• _Tasks and exercises_
1 - Answer these questions about the n-gram language model page:
(a) What kind of smoothing does the `language_model` class implement?
(b) Which ngram value specifies a bigram model?
(c) In the `unigram` method, what is assigned to `self.c`?
2 - Reproduce a portion of the n-gram language model page word for word, starting with "### *Brungesh BE*" and going on through "Laplace add-one smoothing.".

• _Supplied passage_
[start]
# Language models using Ngrams


### *Brungesh BE*

Here we will explore language models.
To do so, we will encapsulate a language model using a class called `language_model` which implements language models with Laplace add-one smoothing.

In [6]:
import numpy as np
from collections import Counter, defaultdict

class language_model:

    def __init__(self, ngram=1):

        """
        Initialize a language model

        Parameters:
        ngram specifies the type of model:  
        unigram (ngram = 1), bigram (ngram = 2) etc.
        """
        self.ngram = ngram

    def unigram(self, text):
        
        """Calculate the unigram counts for the file 
        and store them in a dictionary"""
        
        data = {}
        words = [word for sentence in text for word in sentence.split()]
        word_length = len(set(words))
        self.c = Counter(words)
[end]
• _Provided material_
[start]
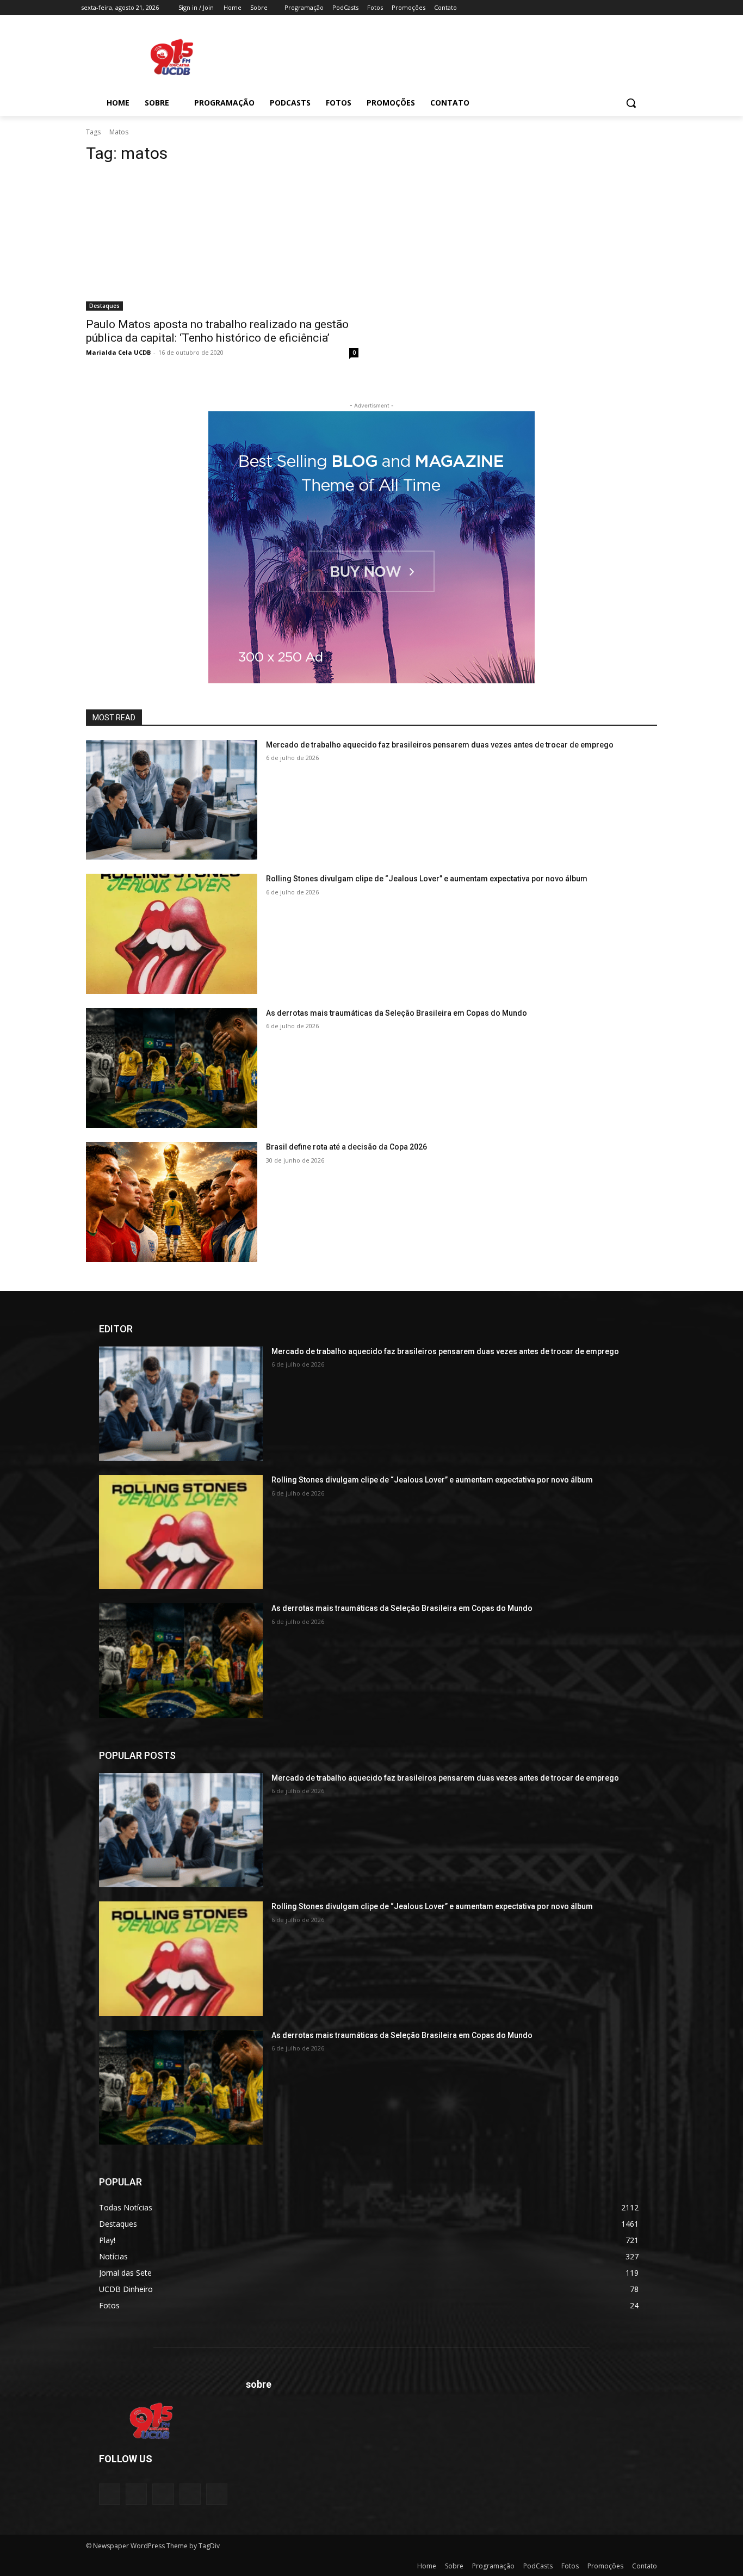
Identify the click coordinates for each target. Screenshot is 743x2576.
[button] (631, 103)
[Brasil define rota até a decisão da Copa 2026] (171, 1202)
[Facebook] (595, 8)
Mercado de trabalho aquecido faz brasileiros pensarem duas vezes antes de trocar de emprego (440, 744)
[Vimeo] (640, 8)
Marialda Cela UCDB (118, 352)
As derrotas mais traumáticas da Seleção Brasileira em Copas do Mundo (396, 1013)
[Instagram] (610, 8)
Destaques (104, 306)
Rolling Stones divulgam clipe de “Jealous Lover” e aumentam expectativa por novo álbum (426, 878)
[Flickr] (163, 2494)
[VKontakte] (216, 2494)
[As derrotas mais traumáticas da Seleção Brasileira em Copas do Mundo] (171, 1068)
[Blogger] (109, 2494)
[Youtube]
[end]
• _Answers given_
1 -
(a) Laplace add-one smoothing
(b) 2
(c) `Counter(words)`

2 -
### *Brungesh BE*

Here we will explore language models.
To do so, we will encapsulate a language model using a class called `language_model` which implements language models with Laplace add-one smoothing.